- BRIEF -
Tally up the lines in the following entries where the string "will" appears, and answer with the number alone.

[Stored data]
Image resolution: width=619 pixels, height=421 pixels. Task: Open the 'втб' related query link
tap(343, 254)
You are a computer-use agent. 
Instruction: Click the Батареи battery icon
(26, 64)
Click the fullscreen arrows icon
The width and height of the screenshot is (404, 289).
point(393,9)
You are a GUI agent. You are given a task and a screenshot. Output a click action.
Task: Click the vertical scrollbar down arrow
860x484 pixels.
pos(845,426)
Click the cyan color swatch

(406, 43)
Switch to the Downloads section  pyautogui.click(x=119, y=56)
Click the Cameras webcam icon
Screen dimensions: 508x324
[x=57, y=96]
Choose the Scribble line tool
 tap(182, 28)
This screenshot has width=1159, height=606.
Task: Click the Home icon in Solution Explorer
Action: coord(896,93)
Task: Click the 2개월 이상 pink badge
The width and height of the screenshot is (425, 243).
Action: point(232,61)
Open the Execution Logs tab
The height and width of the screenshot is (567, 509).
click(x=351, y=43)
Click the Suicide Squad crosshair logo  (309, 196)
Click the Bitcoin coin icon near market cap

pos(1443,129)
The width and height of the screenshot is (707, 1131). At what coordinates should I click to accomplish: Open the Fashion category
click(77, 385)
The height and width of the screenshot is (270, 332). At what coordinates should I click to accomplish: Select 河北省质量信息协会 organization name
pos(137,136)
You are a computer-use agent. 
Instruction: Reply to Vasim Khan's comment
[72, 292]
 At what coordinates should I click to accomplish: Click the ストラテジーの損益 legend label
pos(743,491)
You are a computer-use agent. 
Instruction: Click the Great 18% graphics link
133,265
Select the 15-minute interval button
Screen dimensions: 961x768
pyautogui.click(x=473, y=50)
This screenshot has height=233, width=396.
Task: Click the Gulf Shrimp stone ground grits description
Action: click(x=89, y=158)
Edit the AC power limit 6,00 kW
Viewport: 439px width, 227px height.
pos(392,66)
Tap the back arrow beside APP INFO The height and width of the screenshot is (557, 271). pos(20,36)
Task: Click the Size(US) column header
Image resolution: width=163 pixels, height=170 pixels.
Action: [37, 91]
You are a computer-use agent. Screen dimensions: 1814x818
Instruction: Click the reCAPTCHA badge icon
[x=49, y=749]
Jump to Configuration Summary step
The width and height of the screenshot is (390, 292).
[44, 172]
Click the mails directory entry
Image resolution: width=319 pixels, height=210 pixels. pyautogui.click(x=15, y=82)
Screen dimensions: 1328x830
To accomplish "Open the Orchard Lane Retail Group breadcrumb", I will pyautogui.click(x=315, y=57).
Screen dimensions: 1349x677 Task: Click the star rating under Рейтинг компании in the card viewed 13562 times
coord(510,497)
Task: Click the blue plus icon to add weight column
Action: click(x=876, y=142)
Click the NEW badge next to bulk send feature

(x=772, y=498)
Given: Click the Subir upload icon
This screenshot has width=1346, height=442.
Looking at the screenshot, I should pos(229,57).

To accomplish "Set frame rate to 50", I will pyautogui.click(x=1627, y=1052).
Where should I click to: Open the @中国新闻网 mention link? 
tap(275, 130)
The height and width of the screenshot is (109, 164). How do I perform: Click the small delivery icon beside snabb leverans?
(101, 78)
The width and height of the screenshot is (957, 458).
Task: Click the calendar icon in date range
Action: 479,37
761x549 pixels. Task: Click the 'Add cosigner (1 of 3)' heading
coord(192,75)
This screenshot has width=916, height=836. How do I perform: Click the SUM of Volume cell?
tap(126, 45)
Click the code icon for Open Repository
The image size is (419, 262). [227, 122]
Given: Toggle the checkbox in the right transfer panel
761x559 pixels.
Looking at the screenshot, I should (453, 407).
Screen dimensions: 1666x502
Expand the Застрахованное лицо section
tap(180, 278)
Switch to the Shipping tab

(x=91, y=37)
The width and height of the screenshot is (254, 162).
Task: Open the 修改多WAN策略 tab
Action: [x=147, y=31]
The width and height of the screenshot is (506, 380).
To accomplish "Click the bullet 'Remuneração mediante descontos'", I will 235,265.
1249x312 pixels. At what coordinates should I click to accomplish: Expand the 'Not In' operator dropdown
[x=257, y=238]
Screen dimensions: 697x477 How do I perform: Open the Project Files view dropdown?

- REPLY -
3